The bull stood still, watching them. And in the black soul of Evered an awful triumph leaped and screamed. His ash stave was beside him, his revolver was beneath his hand. There was time and to spare.
He flung one fist high and brought it smashing down. It struck a rock before him and crushed skin and knuckles till the blood burst forth. But Evered did not even know. There was a dreadful exultation in him.
He saw the bull’s head drop, saw the vast red bulk lunge forward, quick as light; saw Semler dodge like a rabbit, and run, shrieking, screaming like a woman; saw Mary Evered stand proudly still as still.
In the last moment Evered flung himself on the ground; he hid his face in his arms.
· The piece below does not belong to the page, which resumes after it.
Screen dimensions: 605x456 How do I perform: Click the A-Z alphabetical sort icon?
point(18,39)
And the world rocked and reeled round him so that his very soul was shaken.
Face in his arms there, the man began presently to weep like a little child.
VI
AFTER an interval, which seemed like a very long time, but was really only a matter of seconds, Evered got to his feet, and with eyes half averted started down the knoll toward the spring.
Yet even with averted eyes he was able to see what lay before him; and a certain awed wonder fell upon the man, so that he was shaken, and stopped for a moment still. And there were tremorous movements about his mouth when he went on.
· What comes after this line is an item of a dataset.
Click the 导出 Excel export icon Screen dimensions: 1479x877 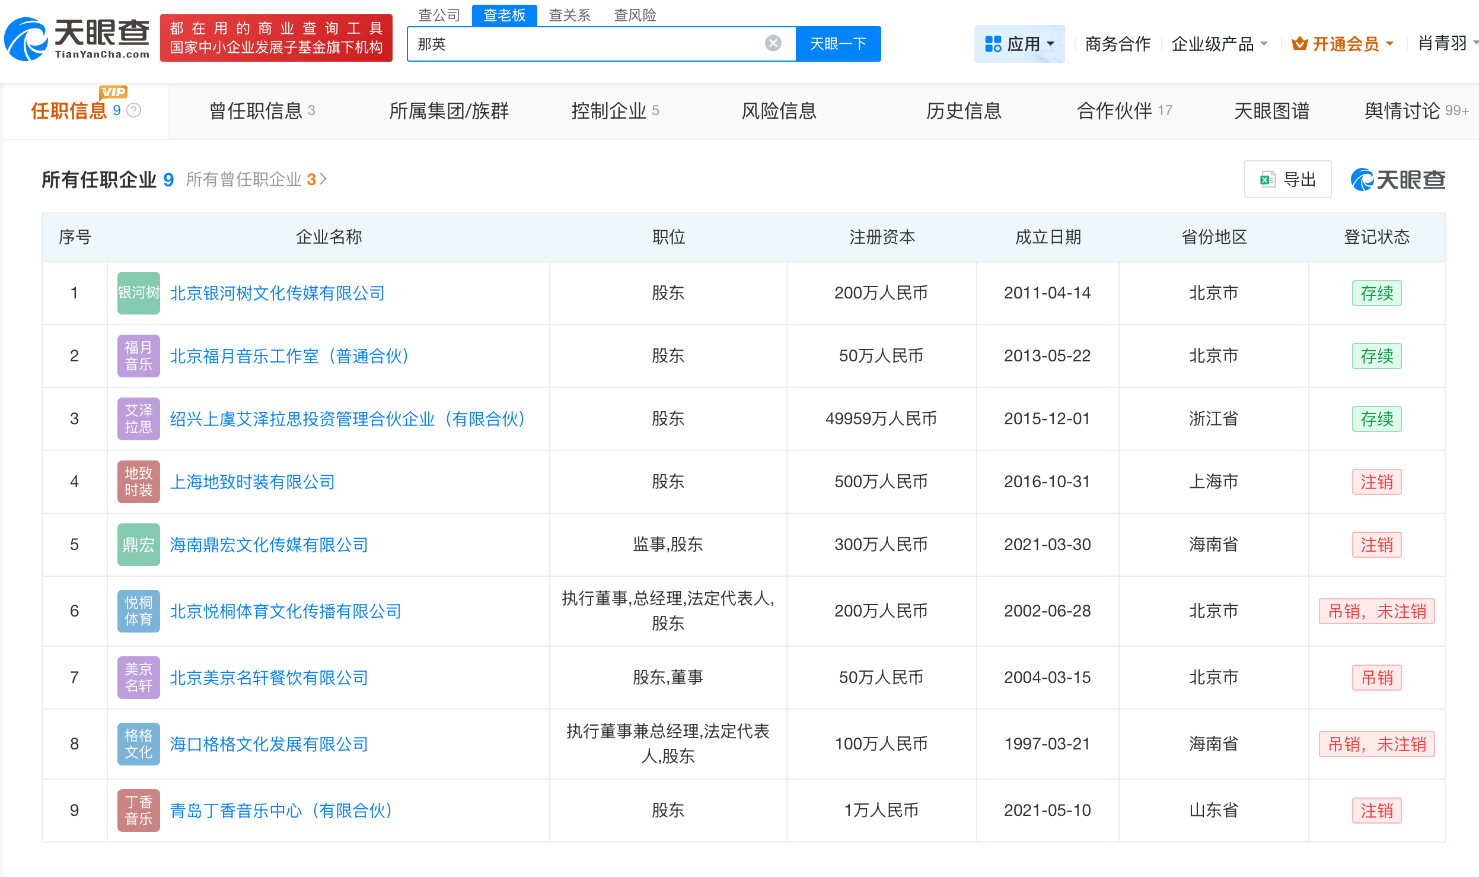(x=1268, y=179)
His wife’s body lay where it had been flung by the first blunt blow of the red bull’s awful head. But—this was the wonder of it—the red bull had not trampled her. The beast stood above the woman’s body now, still and steady; and Evered was able to see that there was no more murder in him. He had charged the woman blindly; but it was now as though, having struck her, he knew who she was and was sorrowing. It was easy to imagine an almost human dejection in the posture of the huge beast.
And it was this which startled and awed Evered; for the bull had always been, to his eyes, an evil and a murderous force.